Physiologically-based pharmacokinetic modeling to predict the exposure and provide dosage regimens of Ustekinumab in pediatric patients with inflammatory bowel disease

Abstract

Ustekinumab (UST), a fully human immunoglobulin G1 κ monoclonal antibody, exhibiting high affinity for the p40 subunit shared by IL-12 and IL-23, which play key roles in the pathogenesis of inflammatory bowel disease (IBD). By scaling the physiologically-based pharmacokinetic modeling (PBPK) model of UST in adult patients with IBD, we aim to predict effective dosages for UST in pediatric patients, thereby offering a more practical dosing regimen for real-world applications. In this work, a PBPK model for UST in adult patients with IBD has been developed using PK-Sim and Mobi. Advanced ontogeny model has been incorporated to extrapolate the model to pediatric patients.
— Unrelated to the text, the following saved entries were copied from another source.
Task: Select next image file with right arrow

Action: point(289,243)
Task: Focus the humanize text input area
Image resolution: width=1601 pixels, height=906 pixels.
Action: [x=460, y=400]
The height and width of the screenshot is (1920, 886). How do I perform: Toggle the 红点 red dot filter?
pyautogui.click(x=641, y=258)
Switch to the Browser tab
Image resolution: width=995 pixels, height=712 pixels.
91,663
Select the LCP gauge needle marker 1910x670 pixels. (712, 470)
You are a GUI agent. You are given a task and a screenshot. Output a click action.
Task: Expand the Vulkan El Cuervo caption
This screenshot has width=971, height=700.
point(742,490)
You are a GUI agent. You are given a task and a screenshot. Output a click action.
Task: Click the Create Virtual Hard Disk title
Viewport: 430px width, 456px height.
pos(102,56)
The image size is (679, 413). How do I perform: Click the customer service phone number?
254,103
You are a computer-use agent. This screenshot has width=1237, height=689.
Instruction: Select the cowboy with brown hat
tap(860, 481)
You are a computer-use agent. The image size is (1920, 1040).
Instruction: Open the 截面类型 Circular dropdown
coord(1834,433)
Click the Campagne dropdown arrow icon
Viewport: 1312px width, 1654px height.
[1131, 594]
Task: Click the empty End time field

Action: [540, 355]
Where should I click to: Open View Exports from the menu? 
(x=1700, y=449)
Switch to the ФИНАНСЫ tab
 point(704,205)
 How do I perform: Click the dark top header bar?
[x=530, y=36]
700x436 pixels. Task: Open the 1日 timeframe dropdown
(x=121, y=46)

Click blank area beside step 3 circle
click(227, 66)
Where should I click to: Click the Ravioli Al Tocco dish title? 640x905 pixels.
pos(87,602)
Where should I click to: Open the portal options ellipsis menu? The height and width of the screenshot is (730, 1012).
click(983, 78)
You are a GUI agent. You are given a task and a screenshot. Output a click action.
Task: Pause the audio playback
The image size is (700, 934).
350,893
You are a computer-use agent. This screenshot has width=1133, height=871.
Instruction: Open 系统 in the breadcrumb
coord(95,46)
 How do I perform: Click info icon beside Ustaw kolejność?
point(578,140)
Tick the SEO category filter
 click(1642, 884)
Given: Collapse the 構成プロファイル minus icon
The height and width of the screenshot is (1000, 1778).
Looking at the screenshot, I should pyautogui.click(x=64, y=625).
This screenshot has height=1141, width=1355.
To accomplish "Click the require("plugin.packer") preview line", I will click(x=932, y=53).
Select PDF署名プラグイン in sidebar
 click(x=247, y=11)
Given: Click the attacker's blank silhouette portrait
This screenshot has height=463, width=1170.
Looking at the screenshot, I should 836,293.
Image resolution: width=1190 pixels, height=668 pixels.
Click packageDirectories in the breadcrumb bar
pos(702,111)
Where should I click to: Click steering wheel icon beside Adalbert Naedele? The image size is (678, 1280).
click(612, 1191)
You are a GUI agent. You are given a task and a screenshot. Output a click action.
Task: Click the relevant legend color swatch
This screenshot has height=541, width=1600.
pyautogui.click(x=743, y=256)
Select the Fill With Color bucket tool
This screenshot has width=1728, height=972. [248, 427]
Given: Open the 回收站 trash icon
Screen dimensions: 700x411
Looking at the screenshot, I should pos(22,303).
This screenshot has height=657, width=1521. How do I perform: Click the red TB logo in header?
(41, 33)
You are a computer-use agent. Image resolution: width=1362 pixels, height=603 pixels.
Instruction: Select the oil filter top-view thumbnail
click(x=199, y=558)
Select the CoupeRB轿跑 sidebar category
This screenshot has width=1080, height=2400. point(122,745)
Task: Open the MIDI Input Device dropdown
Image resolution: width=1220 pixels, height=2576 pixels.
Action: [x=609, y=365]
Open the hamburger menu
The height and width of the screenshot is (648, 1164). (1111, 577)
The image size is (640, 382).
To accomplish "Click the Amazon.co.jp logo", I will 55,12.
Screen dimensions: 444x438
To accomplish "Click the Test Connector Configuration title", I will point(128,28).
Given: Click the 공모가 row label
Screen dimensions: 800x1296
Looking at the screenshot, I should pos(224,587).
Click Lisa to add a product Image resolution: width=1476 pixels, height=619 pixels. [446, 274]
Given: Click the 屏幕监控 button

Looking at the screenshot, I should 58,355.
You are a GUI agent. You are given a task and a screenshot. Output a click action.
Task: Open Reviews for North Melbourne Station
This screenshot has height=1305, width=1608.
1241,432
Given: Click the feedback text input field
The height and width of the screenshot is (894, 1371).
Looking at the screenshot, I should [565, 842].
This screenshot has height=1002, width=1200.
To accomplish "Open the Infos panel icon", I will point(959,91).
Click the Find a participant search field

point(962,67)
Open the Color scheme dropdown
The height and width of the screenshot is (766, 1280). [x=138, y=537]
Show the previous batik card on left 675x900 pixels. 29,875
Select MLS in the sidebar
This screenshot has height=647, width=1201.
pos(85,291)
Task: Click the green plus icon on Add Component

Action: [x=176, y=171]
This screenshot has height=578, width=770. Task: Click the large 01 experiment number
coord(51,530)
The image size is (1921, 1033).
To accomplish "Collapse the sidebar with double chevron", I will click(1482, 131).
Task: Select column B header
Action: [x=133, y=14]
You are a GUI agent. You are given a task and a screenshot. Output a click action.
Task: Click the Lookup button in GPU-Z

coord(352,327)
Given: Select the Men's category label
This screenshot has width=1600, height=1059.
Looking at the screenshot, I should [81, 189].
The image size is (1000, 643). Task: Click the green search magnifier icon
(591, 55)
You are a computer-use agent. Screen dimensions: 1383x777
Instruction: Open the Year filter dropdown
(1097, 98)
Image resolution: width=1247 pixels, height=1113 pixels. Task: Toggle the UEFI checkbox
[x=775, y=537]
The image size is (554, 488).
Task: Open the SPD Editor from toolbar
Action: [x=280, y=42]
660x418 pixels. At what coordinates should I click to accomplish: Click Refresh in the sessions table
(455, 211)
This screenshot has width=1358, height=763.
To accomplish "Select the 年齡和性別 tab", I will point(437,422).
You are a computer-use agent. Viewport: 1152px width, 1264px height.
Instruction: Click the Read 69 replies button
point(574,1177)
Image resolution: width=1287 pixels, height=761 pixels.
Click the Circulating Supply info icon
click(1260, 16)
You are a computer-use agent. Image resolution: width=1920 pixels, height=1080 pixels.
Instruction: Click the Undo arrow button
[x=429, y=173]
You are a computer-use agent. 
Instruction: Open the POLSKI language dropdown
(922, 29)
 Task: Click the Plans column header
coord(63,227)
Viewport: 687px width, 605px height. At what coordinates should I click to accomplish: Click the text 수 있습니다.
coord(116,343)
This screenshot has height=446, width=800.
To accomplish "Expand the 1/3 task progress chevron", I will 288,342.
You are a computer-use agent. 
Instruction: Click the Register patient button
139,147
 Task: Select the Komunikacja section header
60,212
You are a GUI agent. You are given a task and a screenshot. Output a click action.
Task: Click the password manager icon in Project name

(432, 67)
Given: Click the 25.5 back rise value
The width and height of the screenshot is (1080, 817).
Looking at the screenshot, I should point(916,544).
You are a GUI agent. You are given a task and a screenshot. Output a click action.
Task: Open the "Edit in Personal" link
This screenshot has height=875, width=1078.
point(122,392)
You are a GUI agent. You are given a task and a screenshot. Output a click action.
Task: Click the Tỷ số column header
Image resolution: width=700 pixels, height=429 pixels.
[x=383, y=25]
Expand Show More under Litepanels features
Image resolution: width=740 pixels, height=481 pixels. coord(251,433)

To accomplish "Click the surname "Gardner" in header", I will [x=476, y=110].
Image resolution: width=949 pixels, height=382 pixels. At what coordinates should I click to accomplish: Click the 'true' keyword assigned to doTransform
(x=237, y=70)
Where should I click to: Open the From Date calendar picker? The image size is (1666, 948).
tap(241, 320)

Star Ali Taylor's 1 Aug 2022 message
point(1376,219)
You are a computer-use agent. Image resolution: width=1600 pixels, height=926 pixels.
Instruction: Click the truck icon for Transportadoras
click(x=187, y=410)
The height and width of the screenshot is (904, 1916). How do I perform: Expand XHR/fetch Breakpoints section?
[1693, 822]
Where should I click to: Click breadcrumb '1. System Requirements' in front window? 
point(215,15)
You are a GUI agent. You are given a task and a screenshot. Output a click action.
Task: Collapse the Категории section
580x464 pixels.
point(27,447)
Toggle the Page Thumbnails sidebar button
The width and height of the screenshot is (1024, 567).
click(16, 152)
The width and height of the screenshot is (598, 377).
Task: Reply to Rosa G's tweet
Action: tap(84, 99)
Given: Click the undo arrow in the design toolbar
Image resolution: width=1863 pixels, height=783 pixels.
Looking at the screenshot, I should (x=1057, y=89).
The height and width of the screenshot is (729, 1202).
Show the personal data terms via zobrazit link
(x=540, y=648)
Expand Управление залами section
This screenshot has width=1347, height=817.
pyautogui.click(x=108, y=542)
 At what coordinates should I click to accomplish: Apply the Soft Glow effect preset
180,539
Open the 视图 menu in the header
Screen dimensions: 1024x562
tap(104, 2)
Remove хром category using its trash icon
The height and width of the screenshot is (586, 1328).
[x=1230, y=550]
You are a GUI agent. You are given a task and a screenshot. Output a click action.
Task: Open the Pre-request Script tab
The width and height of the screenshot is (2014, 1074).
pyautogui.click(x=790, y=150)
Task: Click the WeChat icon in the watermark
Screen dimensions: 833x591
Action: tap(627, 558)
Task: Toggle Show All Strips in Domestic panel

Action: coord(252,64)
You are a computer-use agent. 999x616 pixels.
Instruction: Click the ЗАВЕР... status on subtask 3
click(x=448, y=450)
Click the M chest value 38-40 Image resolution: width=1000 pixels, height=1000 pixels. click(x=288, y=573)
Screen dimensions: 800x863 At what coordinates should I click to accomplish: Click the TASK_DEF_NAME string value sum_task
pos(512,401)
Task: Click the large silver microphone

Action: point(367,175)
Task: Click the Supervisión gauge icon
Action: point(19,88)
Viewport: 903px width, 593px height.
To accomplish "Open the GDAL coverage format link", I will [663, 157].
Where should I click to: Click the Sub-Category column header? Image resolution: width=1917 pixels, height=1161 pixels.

The simulation results showed that the fold errors of the predicted and observed values of the area under the curve (AUC) and peak plasma concentration (Cmax) were between 0.79 and 1.73. For children aged 6–18, it is recommended to administer the drug per kilogram of body weight, at the model-recommended dose, to achieve a median AUC similar to that of the adult reference population post-administration. This comprehensive model construction enables us to comprehensively and extensively explore the pharmacokinetic characteristics of UST in pediatric patients of different age groups, providing robust support for clinical applications and personalized drug therapy.